Rewrite every line from the one containing "Task: Click the received date 2007-01-29" down to the one containing "Action: pos(490,723)", both included, adding 67 to each coordinate in the answers and leaving all other text unchanged.

■ Item position entries
%%

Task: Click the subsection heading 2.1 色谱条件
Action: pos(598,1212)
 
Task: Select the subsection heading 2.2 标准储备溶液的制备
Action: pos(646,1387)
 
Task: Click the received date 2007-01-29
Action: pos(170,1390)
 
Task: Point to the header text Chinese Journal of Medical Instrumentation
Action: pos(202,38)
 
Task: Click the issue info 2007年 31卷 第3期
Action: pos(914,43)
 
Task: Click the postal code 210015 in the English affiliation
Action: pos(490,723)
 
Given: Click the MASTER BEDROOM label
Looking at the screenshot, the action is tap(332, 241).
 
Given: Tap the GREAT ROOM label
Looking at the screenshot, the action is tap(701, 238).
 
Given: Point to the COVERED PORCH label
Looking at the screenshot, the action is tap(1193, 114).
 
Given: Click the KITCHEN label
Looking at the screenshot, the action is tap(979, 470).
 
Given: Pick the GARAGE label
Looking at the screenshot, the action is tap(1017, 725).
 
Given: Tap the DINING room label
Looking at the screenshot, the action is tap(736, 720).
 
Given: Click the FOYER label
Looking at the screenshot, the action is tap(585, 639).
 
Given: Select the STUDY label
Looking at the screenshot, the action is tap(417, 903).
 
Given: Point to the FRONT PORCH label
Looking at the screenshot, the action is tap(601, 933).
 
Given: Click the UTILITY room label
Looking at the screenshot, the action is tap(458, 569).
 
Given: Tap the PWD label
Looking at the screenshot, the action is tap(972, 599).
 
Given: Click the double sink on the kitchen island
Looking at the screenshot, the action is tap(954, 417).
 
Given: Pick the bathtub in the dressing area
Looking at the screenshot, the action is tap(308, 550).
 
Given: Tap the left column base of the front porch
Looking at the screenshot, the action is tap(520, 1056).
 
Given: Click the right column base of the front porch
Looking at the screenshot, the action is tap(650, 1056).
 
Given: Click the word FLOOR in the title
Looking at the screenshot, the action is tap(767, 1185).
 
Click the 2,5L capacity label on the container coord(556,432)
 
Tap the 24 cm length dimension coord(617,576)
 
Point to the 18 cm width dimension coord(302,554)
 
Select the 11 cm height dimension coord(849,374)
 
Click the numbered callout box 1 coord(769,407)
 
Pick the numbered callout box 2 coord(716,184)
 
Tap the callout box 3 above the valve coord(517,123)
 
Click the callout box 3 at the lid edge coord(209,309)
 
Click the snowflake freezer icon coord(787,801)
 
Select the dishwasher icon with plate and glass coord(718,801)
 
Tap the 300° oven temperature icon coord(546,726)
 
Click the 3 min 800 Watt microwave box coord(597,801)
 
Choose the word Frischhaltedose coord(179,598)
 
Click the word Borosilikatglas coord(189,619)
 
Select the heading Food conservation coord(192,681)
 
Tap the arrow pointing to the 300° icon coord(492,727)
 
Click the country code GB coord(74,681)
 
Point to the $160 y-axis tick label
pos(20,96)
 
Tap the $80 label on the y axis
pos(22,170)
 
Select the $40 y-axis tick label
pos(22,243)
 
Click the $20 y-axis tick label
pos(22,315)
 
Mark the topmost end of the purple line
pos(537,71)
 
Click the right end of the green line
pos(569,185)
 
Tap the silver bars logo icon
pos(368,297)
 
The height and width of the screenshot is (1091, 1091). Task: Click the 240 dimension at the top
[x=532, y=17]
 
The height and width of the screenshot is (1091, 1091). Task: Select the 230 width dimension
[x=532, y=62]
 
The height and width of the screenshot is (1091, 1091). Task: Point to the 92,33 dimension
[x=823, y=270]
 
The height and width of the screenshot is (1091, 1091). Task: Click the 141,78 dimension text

%%

■ RESULT
Task: Click the received date 2007-01-29
Action: pos(237,1457)
 
Task: Point to the header text Chinese Journal of Medical Instrumentation
Action: pos(269,105)
 
Task: Click the issue info 2007年 31卷 第3期
Action: pos(981,110)
 
Task: Click the postal code 210015 in the English affiliation
Action: pos(557,790)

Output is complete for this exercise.